[[ Records shown open ]]

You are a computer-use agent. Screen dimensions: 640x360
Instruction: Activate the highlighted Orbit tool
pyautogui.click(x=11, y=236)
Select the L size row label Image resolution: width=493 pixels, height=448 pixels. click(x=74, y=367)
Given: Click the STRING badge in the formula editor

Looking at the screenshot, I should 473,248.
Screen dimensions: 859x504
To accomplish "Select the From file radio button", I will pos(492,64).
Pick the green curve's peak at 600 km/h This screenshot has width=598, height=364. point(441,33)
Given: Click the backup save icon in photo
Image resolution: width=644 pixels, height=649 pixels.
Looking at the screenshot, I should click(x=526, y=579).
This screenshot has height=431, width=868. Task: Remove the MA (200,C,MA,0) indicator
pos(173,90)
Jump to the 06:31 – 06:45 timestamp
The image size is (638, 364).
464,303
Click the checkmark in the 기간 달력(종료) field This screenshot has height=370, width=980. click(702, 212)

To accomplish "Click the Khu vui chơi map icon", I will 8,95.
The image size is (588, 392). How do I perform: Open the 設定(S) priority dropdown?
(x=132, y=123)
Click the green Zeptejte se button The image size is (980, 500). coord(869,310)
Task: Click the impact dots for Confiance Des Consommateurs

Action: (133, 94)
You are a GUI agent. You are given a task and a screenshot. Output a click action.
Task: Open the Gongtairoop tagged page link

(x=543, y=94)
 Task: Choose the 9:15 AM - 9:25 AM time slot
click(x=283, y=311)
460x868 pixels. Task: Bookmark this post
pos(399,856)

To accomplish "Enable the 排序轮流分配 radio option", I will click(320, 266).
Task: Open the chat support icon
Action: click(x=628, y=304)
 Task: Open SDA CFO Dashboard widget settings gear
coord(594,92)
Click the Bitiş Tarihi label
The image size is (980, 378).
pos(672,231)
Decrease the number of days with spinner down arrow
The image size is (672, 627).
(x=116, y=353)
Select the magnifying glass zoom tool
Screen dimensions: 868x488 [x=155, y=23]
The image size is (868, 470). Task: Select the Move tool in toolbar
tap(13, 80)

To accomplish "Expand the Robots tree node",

[[ Records shown closed ]]

Write down exactly the line with "Given: Click the STRING", then each line after it through the end of the data.

» **Result below**
Given: Click the STRING badge in the formula editor

Looking at the screenshot, I should 473,248.
Screen dimensions: 859x504
To accomplish "Select the From file radio button", I will pos(492,64).
Pick the green curve's peak at 600 km/h This screenshot has width=598, height=364. point(441,33)
Given: Click the backup save icon in photo
Image resolution: width=644 pixels, height=649 pixels.
Looking at the screenshot, I should click(x=526, y=579).
This screenshot has height=431, width=868. Task: Remove the MA (200,C,MA,0) indicator
pos(173,90)
Jump to the 06:31 – 06:45 timestamp
The image size is (638, 364).
464,303
Click the checkmark in the 기간 달력(종료) field This screenshot has height=370, width=980. click(702, 212)

To accomplish "Click the Khu vui chơi map icon", I will 8,95.
The image size is (588, 392). How do I perform: Open the 設定(S) priority dropdown?
(x=132, y=123)
Click the green Zeptejte se button The image size is (980, 500). coord(869,310)
Task: Click the impact dots for Confiance Des Consommateurs

Action: (133, 94)
You are a GUI agent. You are given a task and a screenshot. Output a click action.
Task: Open the Gongtairoop tagged page link

(x=543, y=94)
 Task: Choose the 9:15 AM - 9:25 AM time slot
click(x=283, y=311)
460x868 pixels. Task: Bookmark this post
pos(399,856)

To accomplish "Enable the 排序轮流分配 radio option", I will click(320, 266).
Task: Open the chat support icon
Action: click(x=628, y=304)
 Task: Open SDA CFO Dashboard widget settings gear
coord(594,92)
Click the Bitiş Tarihi label
The image size is (980, 378).
pos(672,231)
Decrease the number of days with spinner down arrow
The image size is (672, 627).
(x=116, y=353)
Select the magnifying glass zoom tool
Screen dimensions: 868x488 [x=155, y=23]
The image size is (868, 470). Task: Select the Move tool in toolbar
tap(13, 80)

To accomplish "Expand the Robots tree node",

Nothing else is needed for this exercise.